§ Your assignment:
Copy the listing below in full, exactly.
###
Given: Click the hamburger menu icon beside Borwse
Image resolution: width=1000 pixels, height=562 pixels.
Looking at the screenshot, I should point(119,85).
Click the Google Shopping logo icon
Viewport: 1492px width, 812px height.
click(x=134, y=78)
###
§ Exercise answer:
Given: Click the hamburger menu icon beside Borwse
Image resolution: width=1000 pixels, height=562 pixels.
Looking at the screenshot, I should point(119,85).
Click the Google Shopping logo icon
Viewport: 1492px width, 812px height.
click(x=134, y=78)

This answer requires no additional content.